1. Whether the trial court erred in finding the Stinsons liable to the Mensels and Sabols for nuisance?
2. Whether the trial court erred in finding the Stinsons committed the tort of invasion of privacy?
3. Whether the trial court erred in finding the Stinsons committed the tort of intentional infliction of emotional distress?
4. Whether the trial court erred in permanently enjoining the Stinsons from coming onto, using, driving on, damaging, or interfering with Captain Spence Ridge Road for the entire 50-foot width of the Easement, or the maintenance of the same?

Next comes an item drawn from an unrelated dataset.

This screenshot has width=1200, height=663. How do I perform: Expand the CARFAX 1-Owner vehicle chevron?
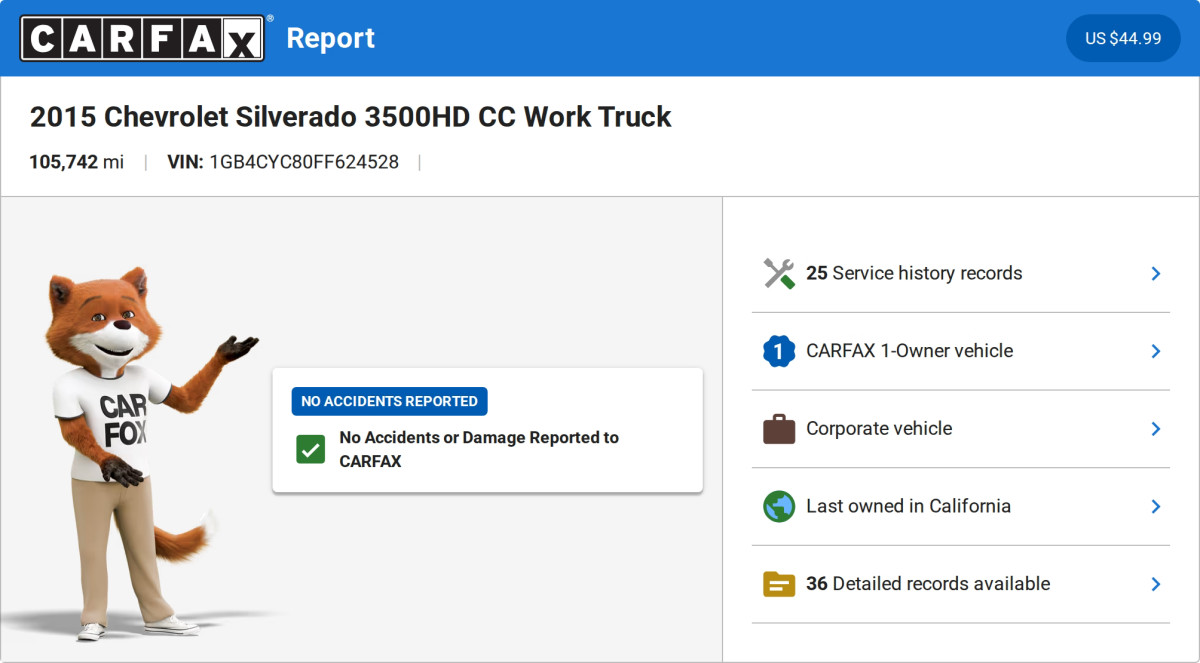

         III. Standard of Review

         This case was tried by the trial court without a jury. We therefore review the trial court's findings of fact de novo with a presumption of correctness unless the evidence preponderates otherwise. Tenn. R. App. 13(d); Armbrister v. Armbrister, 414 S.W.3d 685, 692 (Tenn. 2013). Also, because the trial court has the opportunity to observe the demeanor of the witnesses and hear the in-court testimony, we afford considerable deference to the trial court's credibility determinations and the weight given to oral testimony. Andrews v. Andrews, 344 S.W.3d 321, 339 (Tenn. Ct. App. 2010). We review the trial court's conclusions of law de novo with no presumption of correctness. Hyneman v. Hyneman, 152 S.W.3d 549, 553 (Tenn. Ct. App. 2003).

         IV.Discus ...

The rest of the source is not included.